A few years ago, while I was working with a client and her horse, I observed the most remarkable change in another horse that was close by. It was a large busy stable with boarders and students coming and going. During the appointment, I had to walk past a horse and duck under the cross ties several times to get to the client's horse. The horse on the cross ties was friendly, curious, and totally relaxed as I passed by several times. He seemed to be looking for treats. Then a few minutes later, I did exactly the same thing, I passed the horse on the cross ties, same direction, same side, same student nearby with the same horses tied in the aisle further back behind him. This time, he pinned his ears, showed his teeth, turned his hip towards me and swished his tail. It was very dramatic and deliberate! That time, I was carrying a saddle.
I don’t know what upset me more: knowing that the horse must have had a horrible saddle experience for him to react so strongly or how the student reprimanded the horse and called him names for his behavior. I admit that in the past I may have reacted the same as the student, not because I did not care, but because I didn’t know then what I do know now.

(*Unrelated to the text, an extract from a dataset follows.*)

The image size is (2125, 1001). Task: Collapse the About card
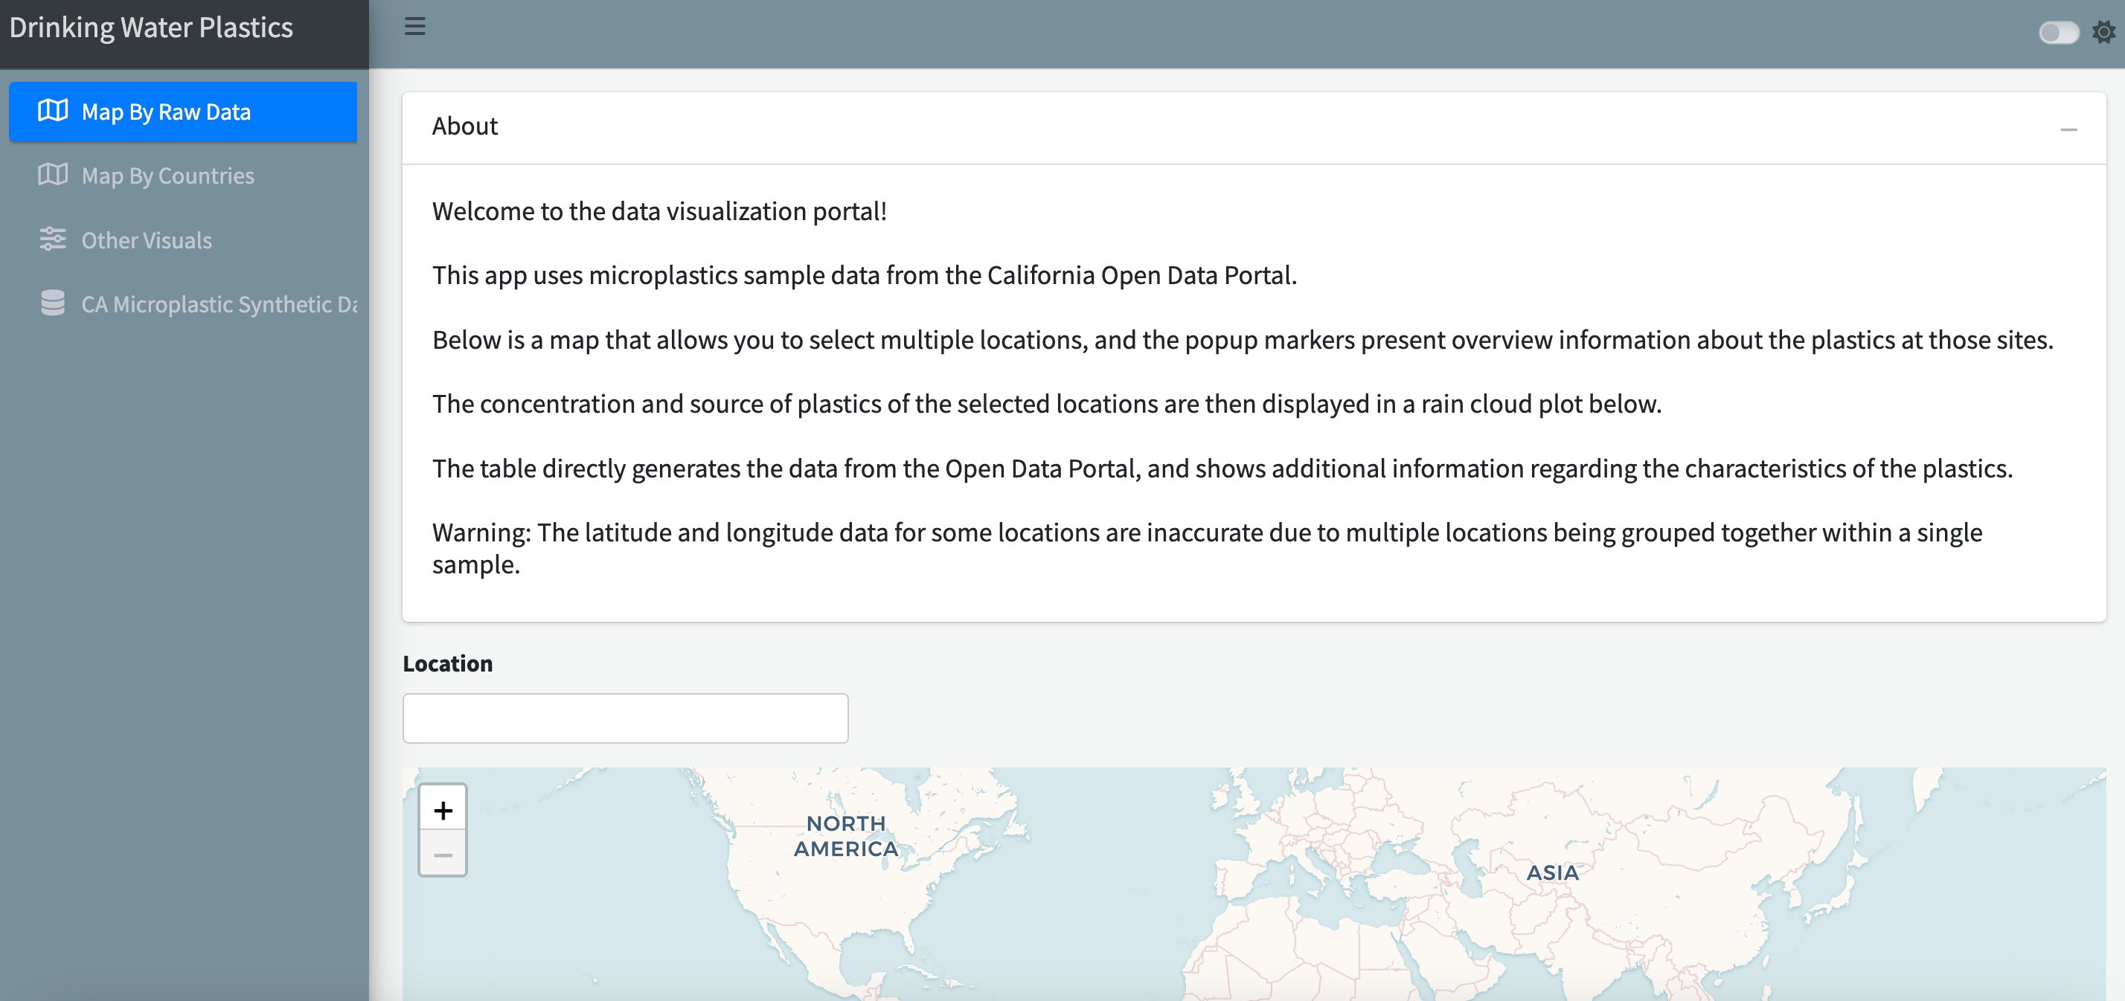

At another evaluation, Logan, a big 10-year-old Thoroughbred-cross gelding was being held by a little girl. He was a perfect gentleman, standing almost like a statue in a halter class while I did the measuring and getting tracings of his back. But the minute I picked up the saddle off the saddle stand, Logan immediately started moving around, stomping his back feet, head up high, and wringing his tail. Realizing how unsafe this situation was for the little girl, an adult jumped in and grabbed the horse and shank with a chain. The adult then proceeded to tell me how this horse had a reputation for his poor ground manners. Logan's ground manners were flawless until the saddle appeared.
Since this was the horse I was evaluating, I found that his saddle was way too wide. There was no clearance on the sides or the top of the withers, which is probably what caused all the white hairs he had on the top of his withers. He was extremely sensitive all along his spinal ligament, from the withers all the way back to the lumbar. He had large shoulder holes and the bottom of his neck was over developed. During the riding portion of his evaluation, he was stiff to the right and had trouble picking up his right lead. He also was dragging his toes in the rear. Logan was in full work and had been in a show the day before I was there. He had a good quality saddle and a top of the line sheepskin pad, but no pad can fix a saddle that is too wide with a too wide tree angle.

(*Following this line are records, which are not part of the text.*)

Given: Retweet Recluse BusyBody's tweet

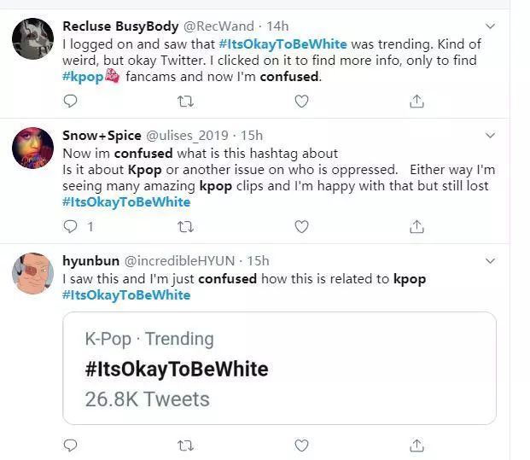Looking at the screenshot, I should point(185,102).

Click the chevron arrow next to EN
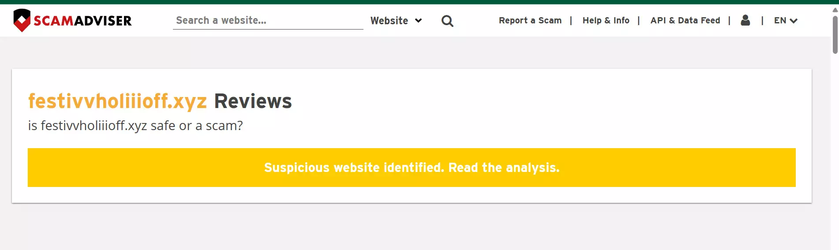point(794,21)
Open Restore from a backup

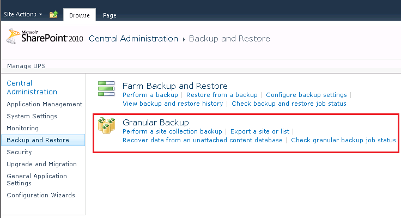pos(222,95)
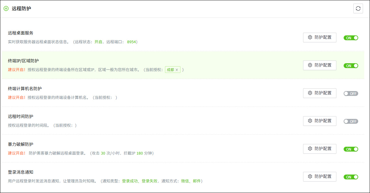The image size is (370, 193).
Task: Open 防护配置 for 登录消息通知
Action: (x=319, y=176)
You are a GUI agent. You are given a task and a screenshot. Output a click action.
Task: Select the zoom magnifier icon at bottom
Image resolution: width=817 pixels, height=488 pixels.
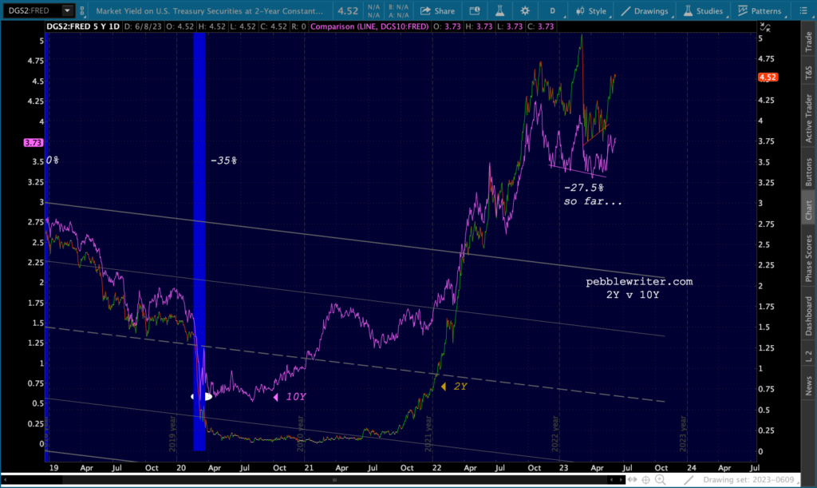point(660,480)
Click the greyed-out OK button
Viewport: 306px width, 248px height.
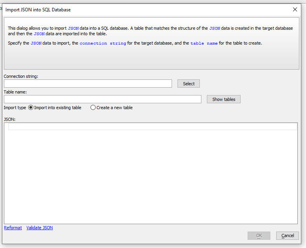click(259, 235)
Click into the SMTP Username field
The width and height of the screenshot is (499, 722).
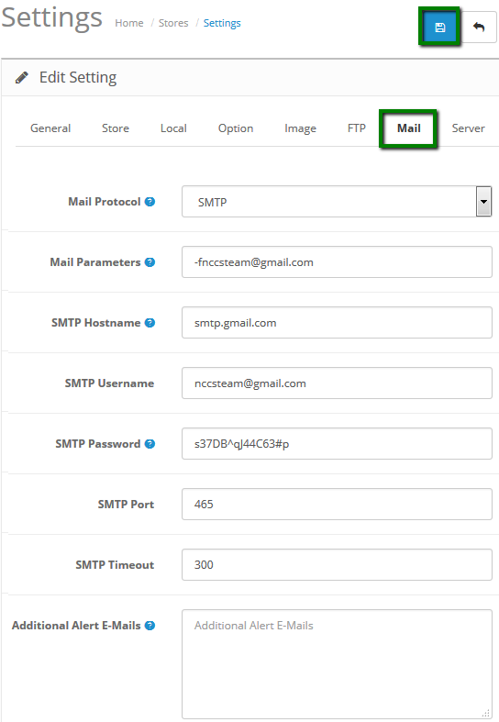(x=337, y=383)
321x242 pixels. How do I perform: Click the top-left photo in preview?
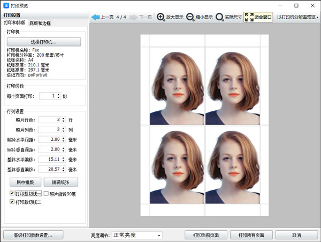tap(176, 86)
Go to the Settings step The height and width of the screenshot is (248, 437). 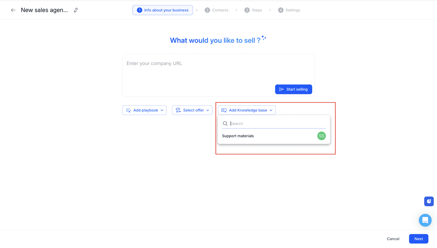(292, 10)
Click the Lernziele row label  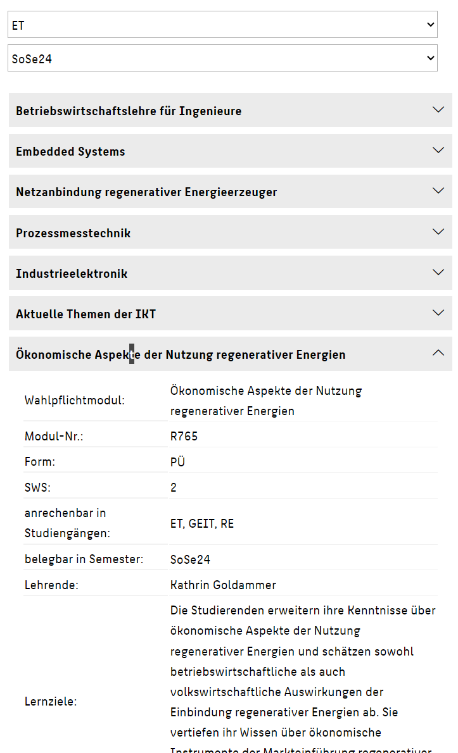51,702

Thankfully Logan improved with a better fitting saddle and no special pads, proving the saddle was causing him discomfort. Horses don't lie; they react and they communicate through their behavior. Since horses are hardwired to hide their pain, most put up with a lot before they speak up. It is the responsibility of the horseman to learn their language before any real damage is done.
If a horse with an otherwise kind personality turns into a bear when approached with a saddle, he is trying to communicate the only way he knows how: that the saddle might be causing pain. I keep referring to the horse as he, but of course your horse could be a she. Heaven help you if you are trying to ride a mare in pain! Some horses are more passive than others and will tolerate the pain either out of fear or have simply learned to shut down or block it out until they cannot hide it anymore. Sadly, sometimes a poor fitting saddle isn't noticed until there is serious damage done to the horse.
Horses communicate through their behavior. If your horse acts like a bear, becomes grouchy when the saddle appears, bites while being girthed up, won't stand for mounting, has trouble with leads, has trouble going downhill, refuses jumps, is anxious and hot headed, has unexplained lameness issues, requires repeated chiropractic care or injections, any of this behavior could be caused by your saddle. To prevent needless suffering and possible long term permanent damage, please check your saddle fit regularly and, if you are unsure that it fits properly, get some professional help. Doesn't your horse deserve to be comfortable?
“Spreading the word about proper saddle fit and how it affects our horse’s behavior, performance and ultimately the health of horse and rider.”